§ **Aim of the task**:
The line containing "This screenshot has height=480, width=720." marks the start. Restate it and every following line through the end of the records exactly, and nothing else, leaving out the pictures.

(Records from a dataset)
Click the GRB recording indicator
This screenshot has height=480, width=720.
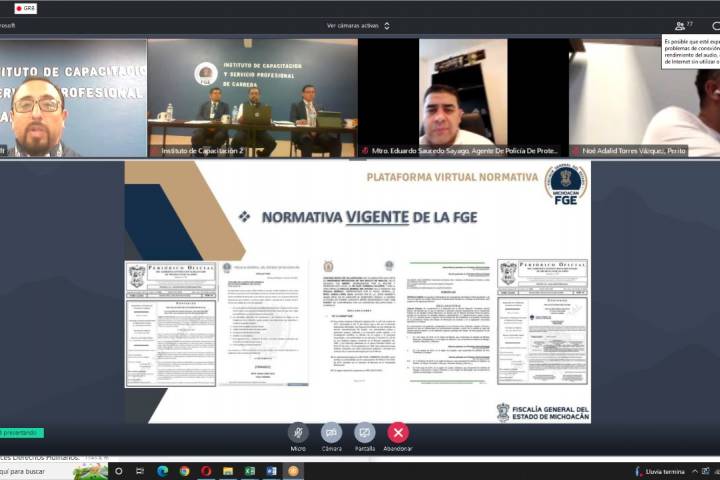click(x=24, y=8)
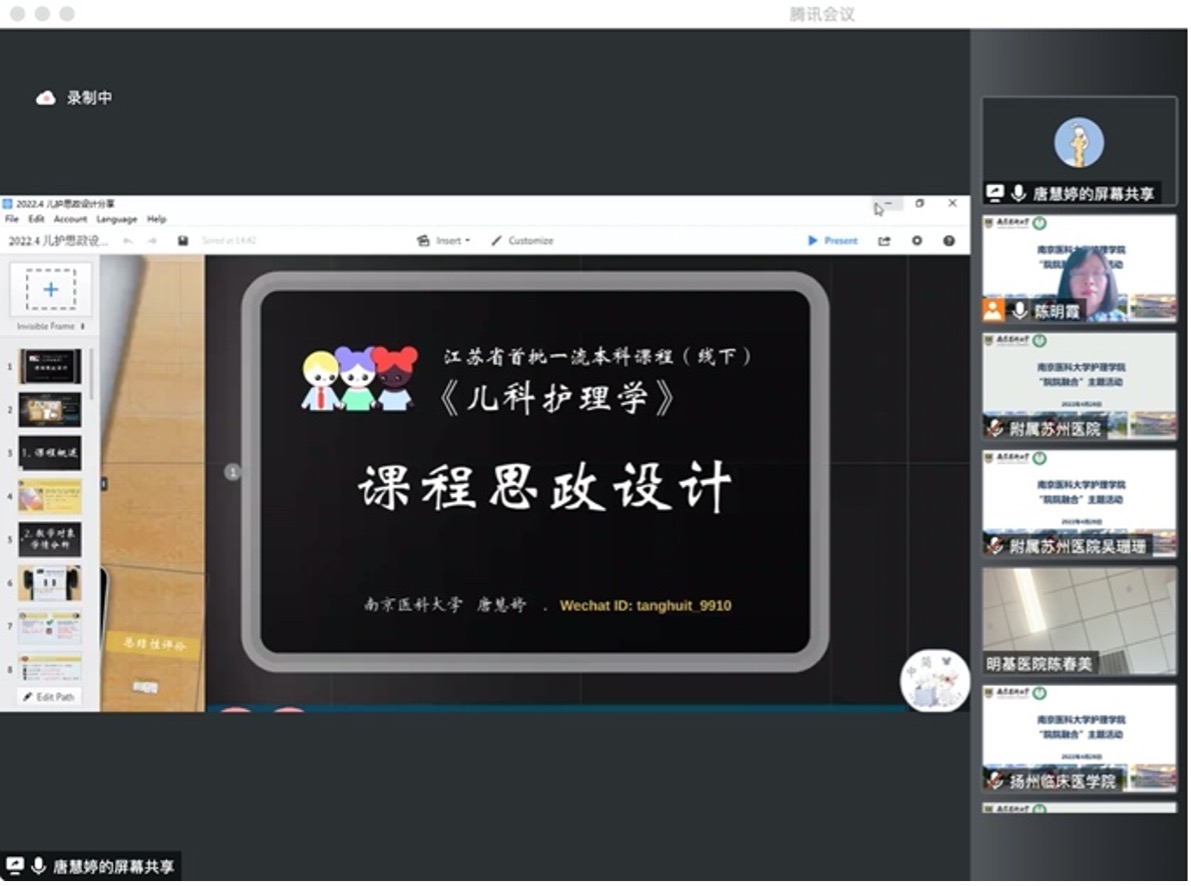Open the Account menu
Screen dimensions: 1191x886
click(x=70, y=219)
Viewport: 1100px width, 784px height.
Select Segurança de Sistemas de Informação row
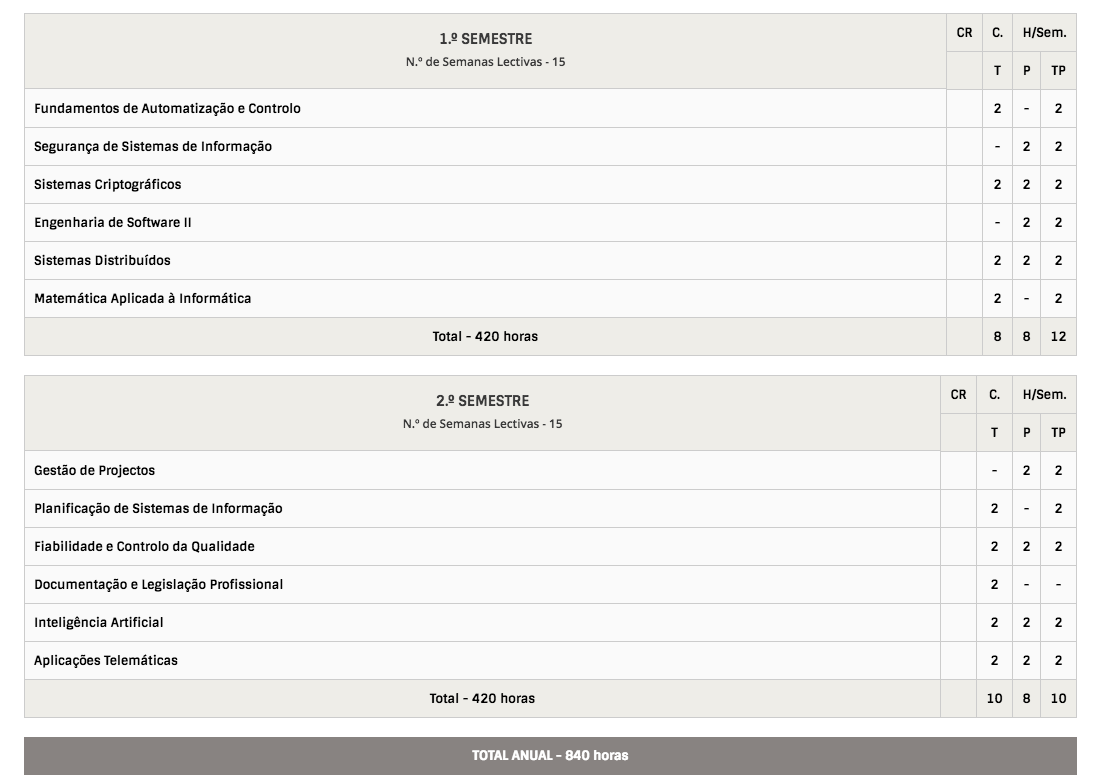(153, 146)
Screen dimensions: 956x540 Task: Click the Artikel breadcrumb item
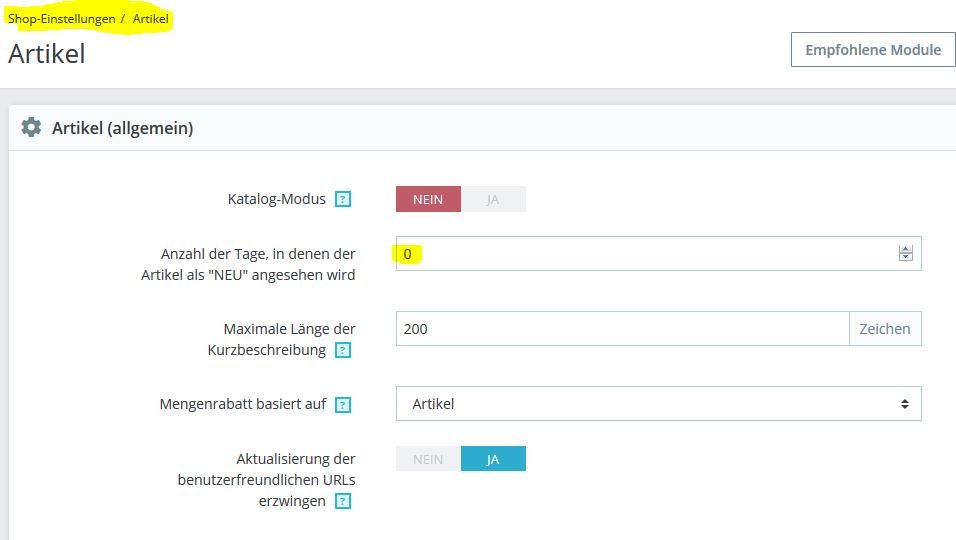[x=151, y=19]
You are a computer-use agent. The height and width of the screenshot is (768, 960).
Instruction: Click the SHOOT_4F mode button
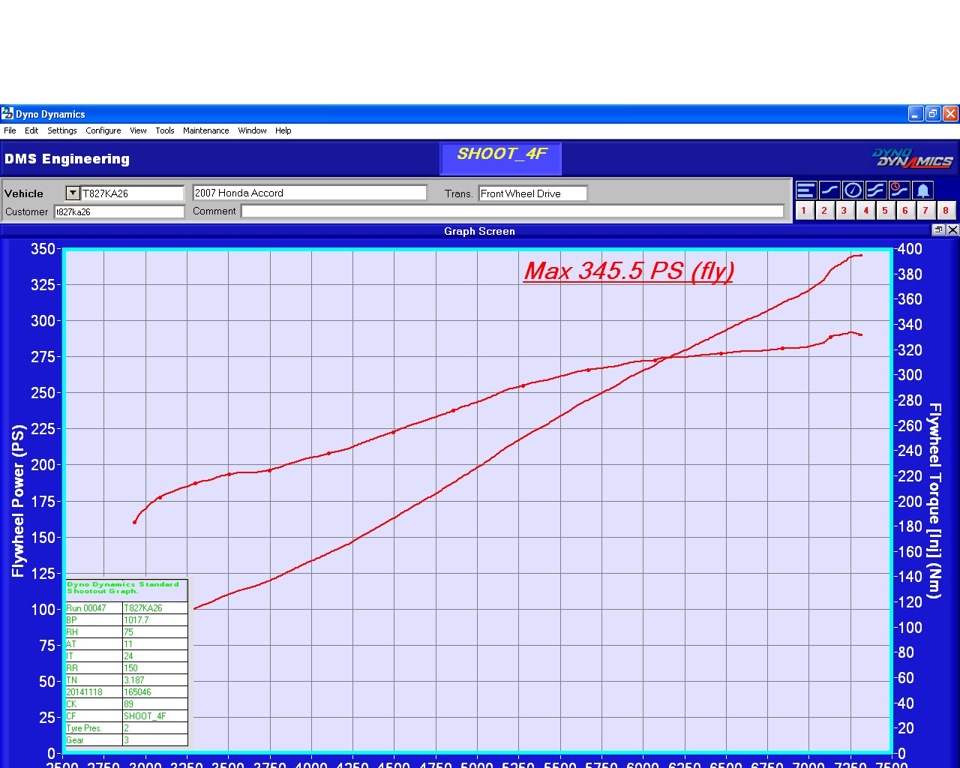501,155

§ **Output of the task**:
This screenshot has height=480, width=720.
click(x=24, y=8)
Open the Account menu
Screen dimensions: 1191x886
click(x=70, y=219)
Viewport: 1100px width, 784px height.
Select Segurança de Sistemas de Informação row
(153, 146)
Screen dimensions: 956x540 Task: Click the Artikel breadcrumb item
[x=151, y=19]
You are a computer-use agent. The height and width of the screenshot is (768, 960).
Instruction: Click the SHOOT_4F mode button
501,155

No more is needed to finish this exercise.